The holder of this office had the duty to hand a cup of wine to the King at the Coronation banquet and receives the cup as his right after the banquet was over. The reason why this office is not continued is that the last Coronation banquet was that of George IV in 1821, and when certain persons desired to be Chief Butler of England they asked in the time of Edward VII but, as there was no Coronation banquet, the Court of Claims disallowed their appeal.
Mr. H. Wilson:
While we are all deeply impressed by the onerous character of the duties attaching to this office, is that any reason why, on a permanent and hereditary basis, the holder of this office should continue to hold all the amenities in connection with Arundel Castle tax-free and in perpetuity?
As one who is not averse to quite a number of quaint British practices, may I put a practical point to the right hon. Gentleman? Is it not the case that the duties of the Earl Marshal involve considerable administrative and organising qualities upon particular occasions? In these circumstances, since it would be possible, under the hereditary system, that a Duke of Norfolk might turn up who was not fitted on any grounds to conduct those duties, does not the right hon. Gentleman think it better on practical grounds to end the hereditary principle and to let the appointment be made by the Government of the day on the basis of merit and ability to do the work?

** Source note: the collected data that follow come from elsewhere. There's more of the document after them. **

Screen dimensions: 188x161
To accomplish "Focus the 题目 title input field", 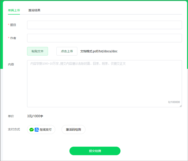I will click(104, 25).
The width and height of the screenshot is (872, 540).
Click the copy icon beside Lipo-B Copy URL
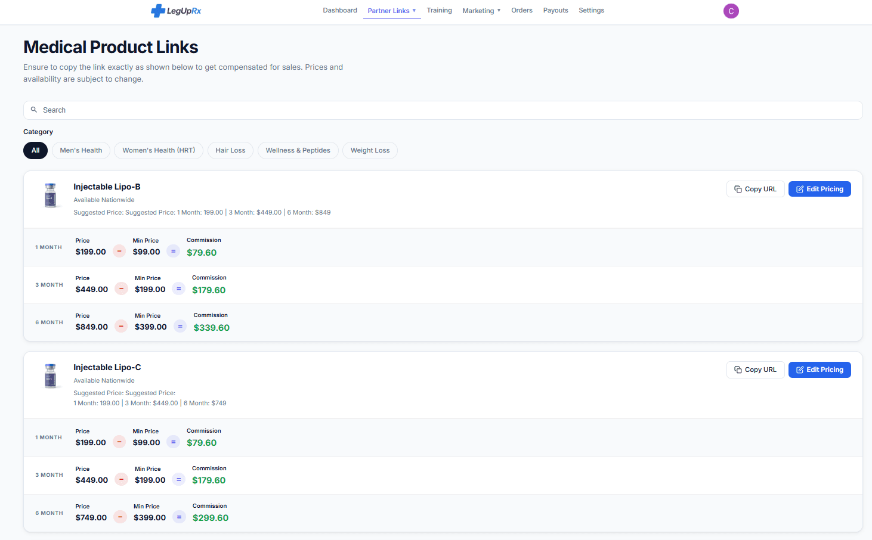(x=738, y=188)
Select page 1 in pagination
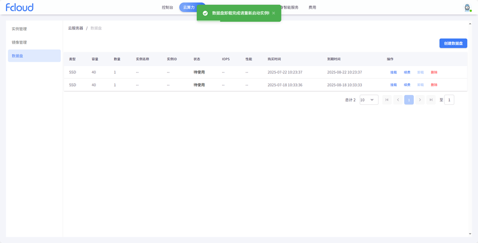 pos(409,100)
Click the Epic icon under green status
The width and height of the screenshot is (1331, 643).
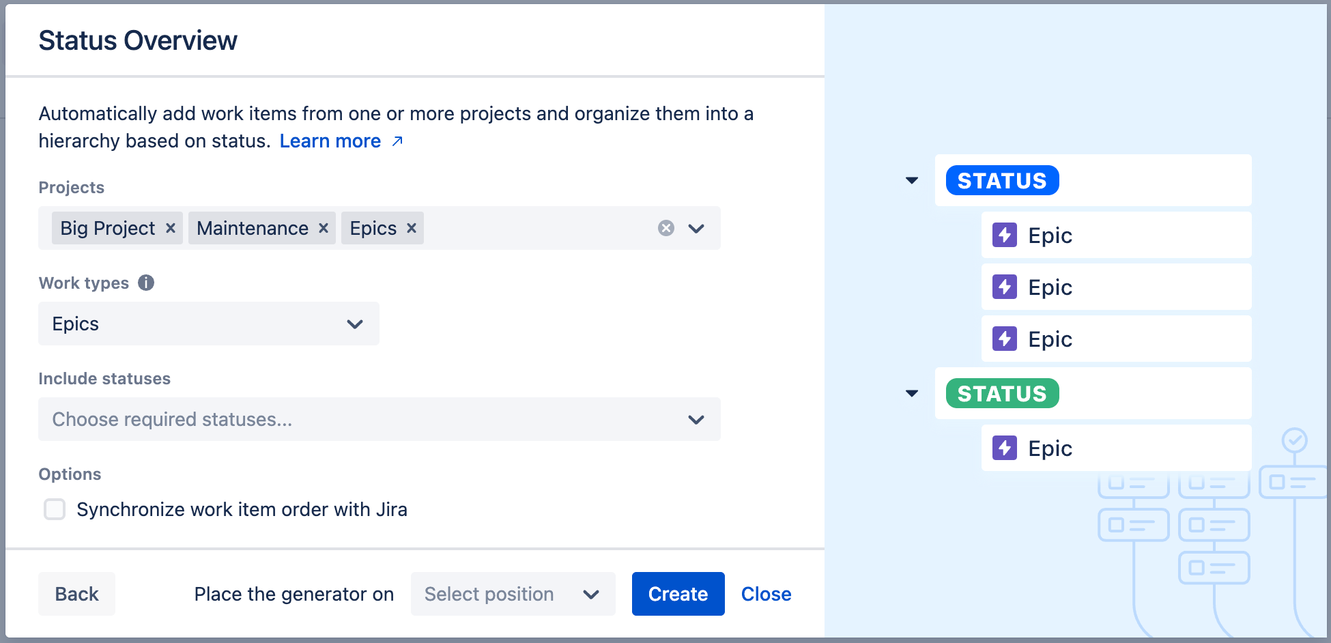point(1004,448)
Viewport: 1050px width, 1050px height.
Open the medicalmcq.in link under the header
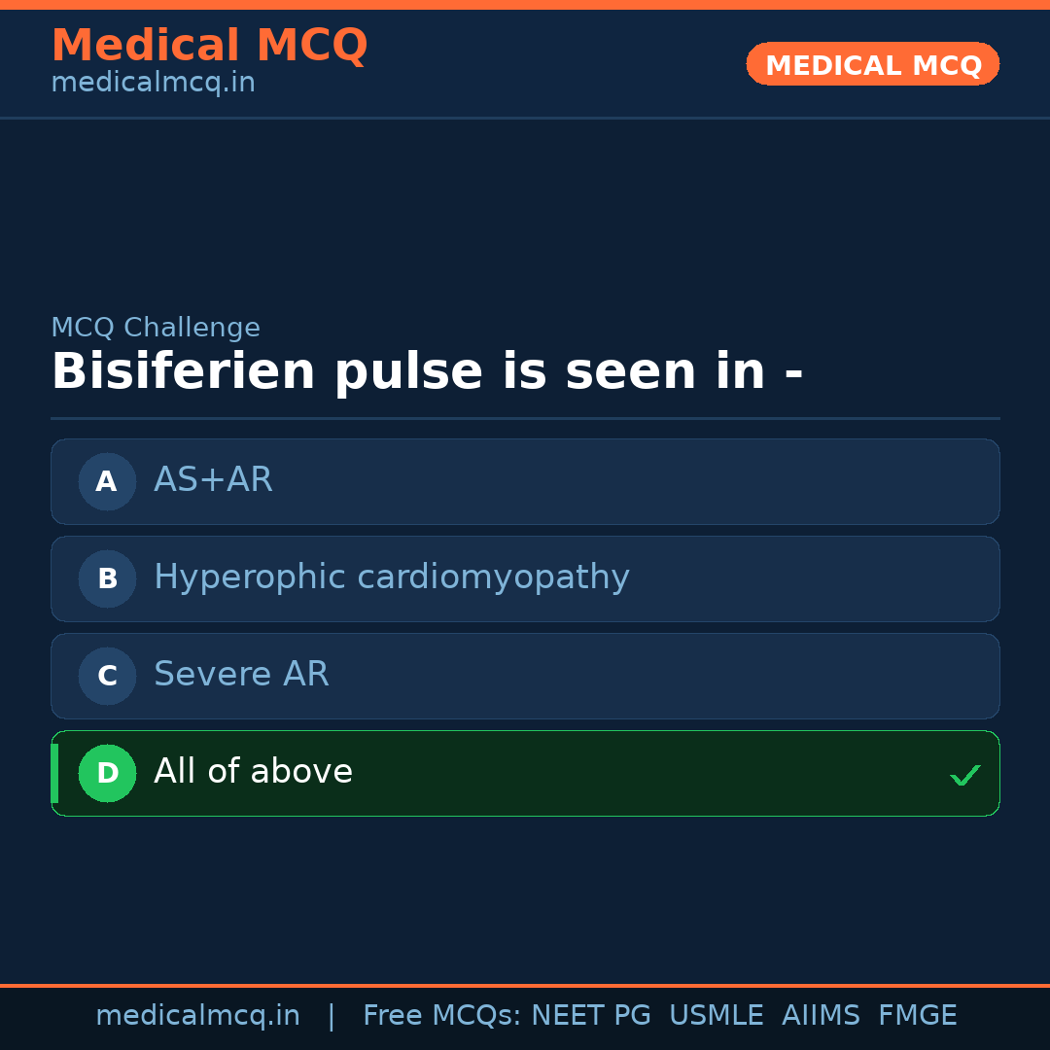coord(153,84)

Judging by the skill with which the present Earl Marshal conducts his duties I should hesitate to reverse the decision taken in 1672, but in the spirit which the right hon. Gentleman has brought to this matter, I will certainly convey his sentiments to my right hon. Friend.
On a point of order, Mr. Speaker. In view of the fact that there is a Question down on the Order Paper, No. 46, in the name of my hon. Friend the Member for Inverness (Mr. N. McLean), in which the whole House is interested, and in view of the fact that according to my timepiece, which is the best I can afford, the House of Commons clocks are slightly fast, would it be possible to allow that Question to be dealt with?
It certainly would not. I think that the hon. Member should believe the clock which is provided free of expense for him, and should go by that. At least I must go by it. Mr. Gaitskell.